# How can I give my drawings more life?



## Tiarhlu (Dec 7, 2008)

The best art to me feels like there's motion even though it's a still image. You can see what is happening before and after the scene. Anything I do always seems to come out very tight and stiff, almost like the character is being squeezed, suffocated. I've been drawing for about  eight years now but that aspect never improves and I can't figure out why. It kind of looks to me like a bunch of lines cut and pasted together for that matter. 

What are the tricks to getting the character to not feel so stiff? I want that great look you see from those animator concept sketches.


----------



## Stratelier (Dec 7, 2008)

Holy cow, that post sounds so much like me it's almost as if I'm looking at a mirror.  Creepy.

Me, my ability to capture 'motion' is hit and miss; personally I believe the initial sketch has the most to do with it -- i.e. if that doesn't capture the motion or energy you're looking for, no amount of subsequent details will fix it.


----------



## Kangamutt (Dec 8, 2008)

Use gestural movements. Don't focus so much on details. When things are moving, details are much more limited, so it fits proper that it should do so in drawing.


----------



## parrothead529 (Dec 18, 2008)

the best way for me is to create an initial sketch that has lots of energy and only afterwards go in and add details, the hard part is figuring out how much detail to add before you start to lose some of that initial energy =P


----------



## M. LeRenard (Dec 18, 2008)

I read through this book on drawing comics a while back (by Marvel).  Their advice was to exaggerate the hell out of everything.  If someone's throwing a punch, put the whole body into it; arm stretched out far, torso twisting, body leaning forward, etc.  Even if they're just standing there, splay the legs a little more than you normally would, cross their arms, lean them back slightly, raise an eyebrow, whatever you got to do.  So take what you're doing now, and increase all the angles, really.
One thing that helps is to first work in either stick figures or just messy, basic shapes.  Don't worry about details; just work on the motion of the figure, the way the limbs are positioned, angles, etc.  Once you draw about a thousand of those in a thousand different positions, you'll get the hang of it, and you can start making finished pieces.
I have that same problem, but I've been working on it.  Here's something I did for practice recently; I don't think it turned out too bad.  But you can see what I was trying to do, anyway.
Maybe some of that advice is valid and helpful.  Good luck.


----------



## Meze (Dec 18, 2008)

What the fox said.

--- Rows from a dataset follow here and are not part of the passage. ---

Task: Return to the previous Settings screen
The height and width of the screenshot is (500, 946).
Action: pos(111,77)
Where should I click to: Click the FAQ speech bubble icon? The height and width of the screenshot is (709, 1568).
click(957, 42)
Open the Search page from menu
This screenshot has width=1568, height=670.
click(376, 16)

Exaggeration is key. If you can apply the old animator's axiom of Squash & Stretch into your illustrations, you'll be well on your way.


----------



## Arshes Nei (Dec 18, 2008)

http://www.scribd.com/search?query=loomis&x=0&y=0 While Hogarth is on there too, honestly it's better to learn the basics. But quite honestly Burne is a bit too stylized and I recommend the basics first. George Bridgman is sketchy but he also talks about rhythm in poses. 

For example, there is a constant shift in our bodies, if one shoulder is up the hip on the same side is down. We are shifting our weight due to gravity. Even then our bodies display force and rhythm. Another example is look at our calves. The outside calf, aligned with the pinky toe is shifted up, while the inside ankle by our toe is shifted up. 

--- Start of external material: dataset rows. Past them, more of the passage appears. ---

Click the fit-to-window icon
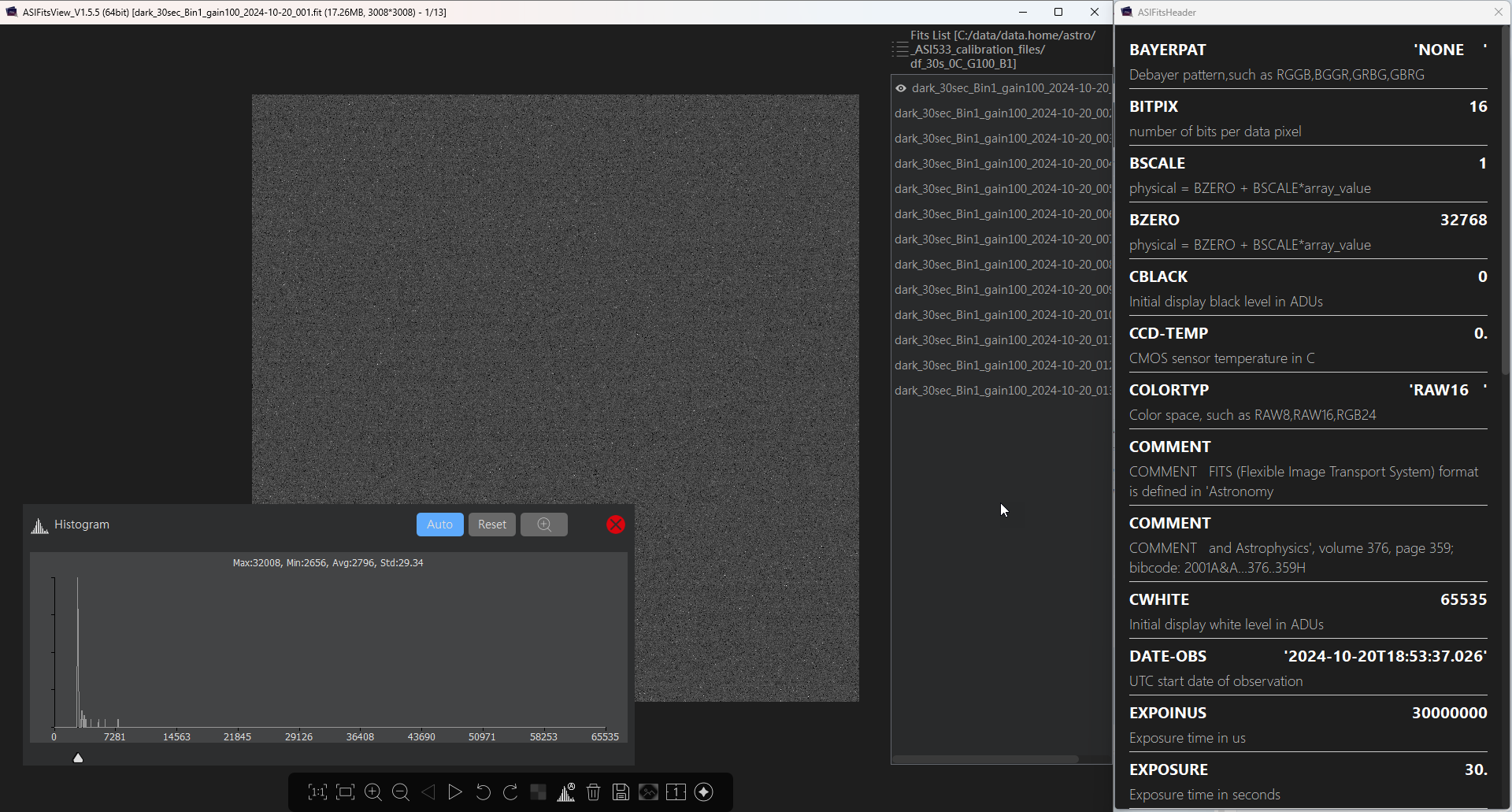 345,792
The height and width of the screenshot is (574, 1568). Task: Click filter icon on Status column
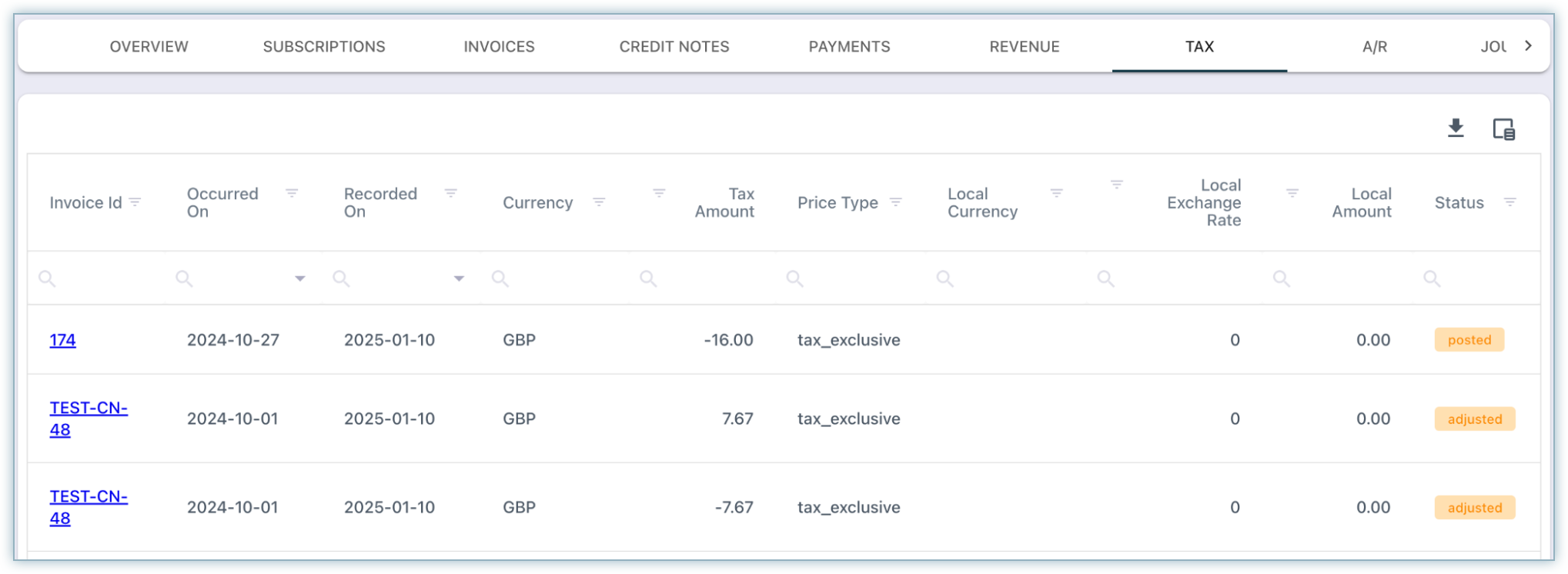coord(1509,202)
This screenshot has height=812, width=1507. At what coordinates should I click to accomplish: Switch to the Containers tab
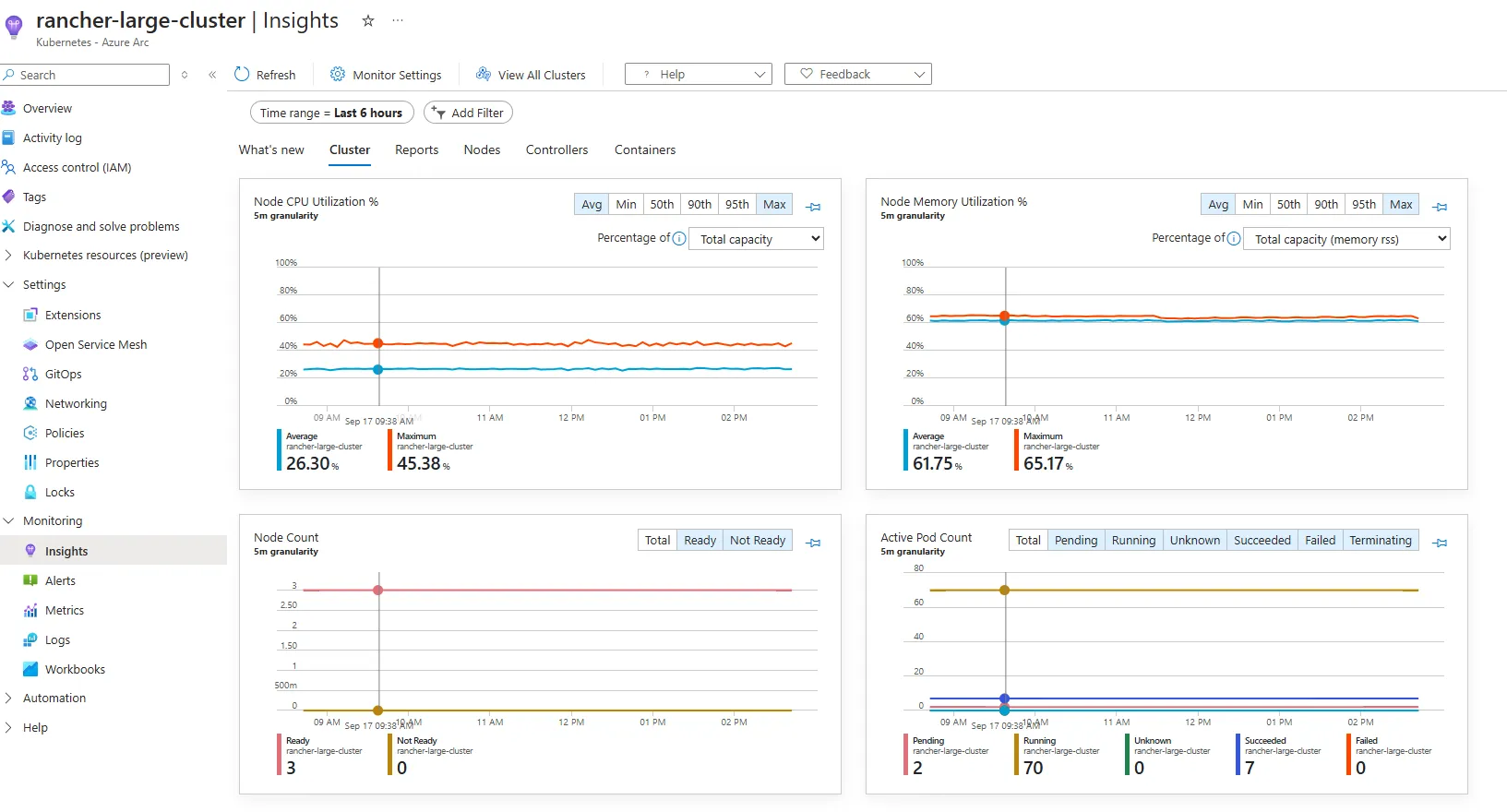point(644,149)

Another example, when we move our torso, one dynamic line is one long one, and the other side of the torso makes two breaks because of the way our bodies move.

I can try provide visual examples but there are books that teach the principal better. 

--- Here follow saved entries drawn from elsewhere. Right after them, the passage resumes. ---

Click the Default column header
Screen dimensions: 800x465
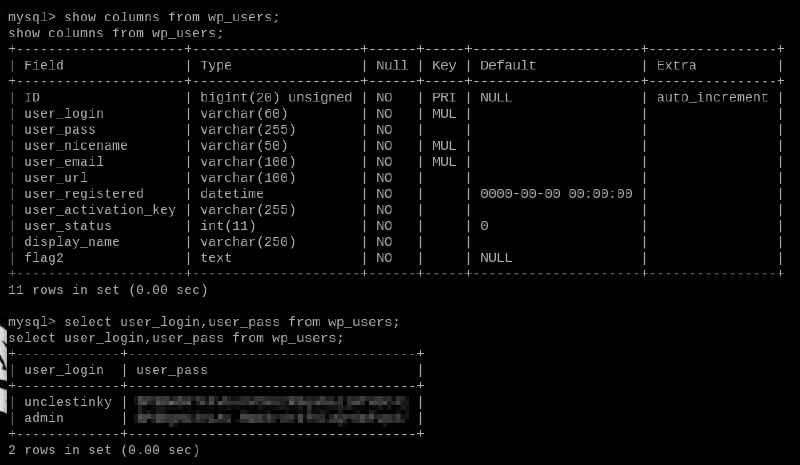pos(508,66)
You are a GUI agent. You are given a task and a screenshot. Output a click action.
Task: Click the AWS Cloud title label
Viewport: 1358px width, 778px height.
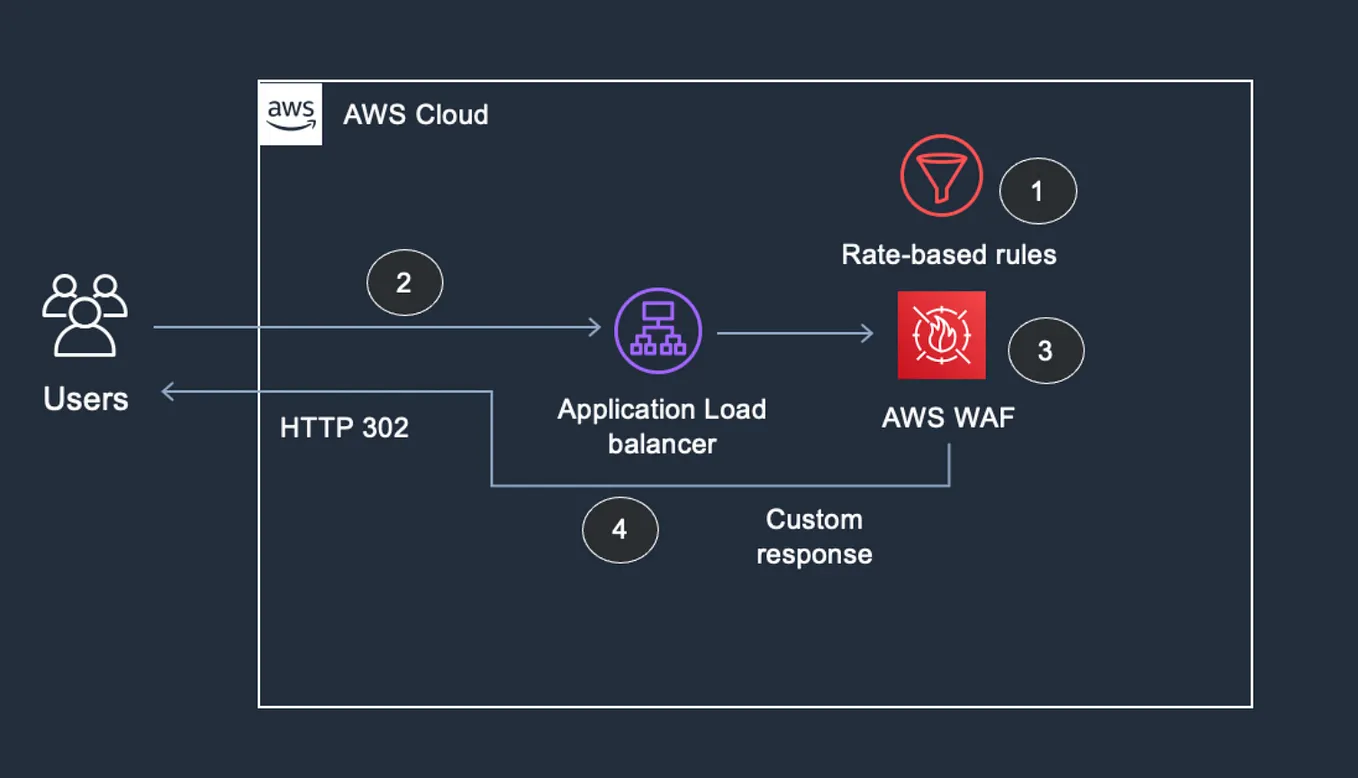coord(416,114)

George Bridgman's Life drawing (is like a 7 dollar book) (A couple of his other books can be found on http://www.archive.org - search for George Bridgman)

Animator's Survival Kit, surprisingly you can find a copy on http://www.scribd.com (I purchased mine however.)

This guy I also believe has a few books that go in the subject too http://mikemattesi.blogspot.com/


----------



## ChemicalWolf (Dec 19, 2008)

Practice doing some gesture drawings, definitely.  These are the quick, animated sketches you do just to capture poses and most importantly, the flow of motion in a drawing.  

Afterwards, work on exaggeration because that helps quite a bit too.

Also, some perspective and creative use of angles can help liven up a drawing as well.


----------



## Anbessa (Dec 19, 2008)

along with ArshesNei's suggestions I'd like to recommend Don Bluth's "Art of Animation Drawing" which teaches you the basics of animated movies, how to exaggerate right, anatomy (surprisingly enough, animated cartoons use human-like anatomy as a basic) and so on. I can give you a ISBN number if needed.

also, keep in mind that people moving, walking, constantly shift all parts of their bodies. one exaggerated form is the way models move on the catwalk. if you can, grab a little sketchbook and a pencil, or a ball pen, and go outside to watch people, and do quick sketches of them.


----------



## Arshes Nei (Dec 19, 2008)

Don Bluth's book on Amazon: http://www.amazon.com/Don-Bluths-Ar...=sr_1_2?ie=UTF8&s=books&qid=1229722331&sr=8-2


----------



## shadycell (Dec 21, 2008)

the best way is to imagine yourself in that pose. if you do dancing or any kind of performing arts it's much easier to do this. you have to kind of feel it out. imagine an arm stretching out from the vertebrae, the swish of the hips as it twists, and so on.


----------



## .Ein. (Dec 21, 2008)

For me, to give the feeling of life to a still image, I found it necessary first to ask myself, 'What is the motivation of the pictured character?', or 'What emotion or sense do I wish to convey with this scene?'  Try doing a bit of method acting; Think like them or like you're there, try your best to use your heart as a tactile organ and feel what you're putting down.

As far as motor skills go, the physical part, I highly recommend you study the human anatomy very closely, as well as the anatomy of whatever sorts of creatures you'd like to anthromorph them with; Or at very least the closest naturally occurring counterpart (I.E dragons would probably look to the Komodo or the like.)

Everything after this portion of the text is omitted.